Your CPU and which cooler you choose is definitely a consideration here because the R6 will have more space for large heatsinks.

I have both an R5 and an R6 and they comfortably fit quite large coolers: a Cryorig H5 Ultimate and a Noctua NH-U14S TR4-SP3 in my case (forgive the pun). The Define C is hardly cramped here, allowing coolers up to 170mm (which should fit both the ones I mentioned) but it's something you definitely should pay attention to. If you're going with liquid cooling and need to fit a radiator, the R6 is the obvious choice.

Likewise, the R6 will support significantly larger PSUs.


----------



## Quasar (Feb 10, 2019)

Last I looked at the R6, there was no USB C unless you bought another I/O panel and swapped it out. Also I cannot understand why the front panel, when closed, obstructs the airflow of the two 140mm fans. That it doesn't have some sort of perforated design is incomprehensible to me.

Other than that, it looks like a great case. I like the modular HD bays a lot, with the ability to resize them for SSDs etc.


----------



## Divico (Feb 10, 2019)

Quasar said:


> Last I looked at the R6, there was no USB C unless you bought another I/O panel and swapped it out. Also I cannot understand why the front panel, when closed, obstructs the airflow of the two 140mm fans. That it doesn't have some sort of perforated design is incomprehensible to me.
> 
> Other than that, it looks like a great case. I like the modular HD bays a lot, with the ability to resize them for SSDs etc.


As a Fractal owner this also made me curious. The front door is trated acoustically, while slits on the sides allow air to enter. Both fans suck air through those slits into the main chasis. There is also a perforated bottom on my case. Here you can see the slits.


----------



## heisenberg (Feb 10, 2019)

Quasar said:


> Last I looked at the R6, there was no USB C unless you bought another I/O panel and swapped it out. Also I cannot understand why the front panel, when closed, obstructs the airflow of the two 140mm fans. That it doesn't have some sort of perforated design is incomprehensible to me.



And external i/o facing UPWARDS for dust to fall into.


----------



## Quasar (Feb 10, 2019)

heisenberg said:


> And external i/o facing UPWARDS for dust to fall into.


I'm not enough of an engineer to know what this means in real life... But I do recall reading that there is a difference, albeit small (approx. 3 degrees C IIRC), in recorded temps with the panel door open vs. closed.

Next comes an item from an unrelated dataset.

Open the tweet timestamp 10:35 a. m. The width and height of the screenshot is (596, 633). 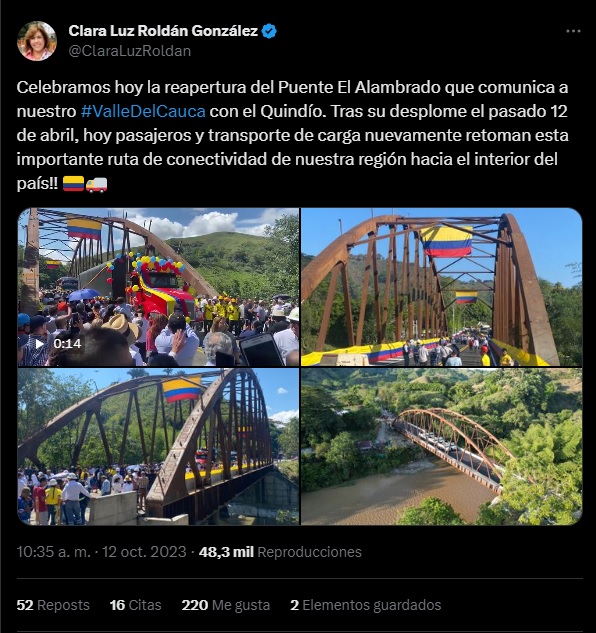coord(53,552)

Even if you mitigate the obstructed airflow with perforated sides or bottom, why obstruct airflow at all?

If you buy a cheap case you should expect such design compromises IMO, but this thing is rather pricey, and for the $$$$ I would keep looking. Just my 2p.


----------



## kitekrazy (Feb 10, 2019)

https://www.newegg.com/Product/Product.aspx?Item=2AM-0037-00039

That beQuiet case would be closer to my budget. I like how it makes it easy to swap things.

Not a fan of any case that has glass though since it can break. Sometimes these companies spend too much time on aesthetics. I like mine looking like a box.


----------



## Monkberry (Feb 10, 2019)

Just in the middle of a new build myself and I thought the case would be the easiest decision. I have changed my mind so many times that I gave up and went with the most recently researched only to second guess myself after pulling the trigger. I was set on a Fractal Design R6 but then started looking at a full tower and ended up with the Be Quiet Dark Base Pro Rev2. It may work out fine, I have no idea but I want to get back to making music someday soon. So many factors and pieces are dependent on each other such size and placement of the component, how the airflow may be obstructed, the cabling etc. I'm not good at this. As a child, my Mr. Potato Head looked like a Picasso painting. I'm hoping my skills have improved but not feeling confident!


----------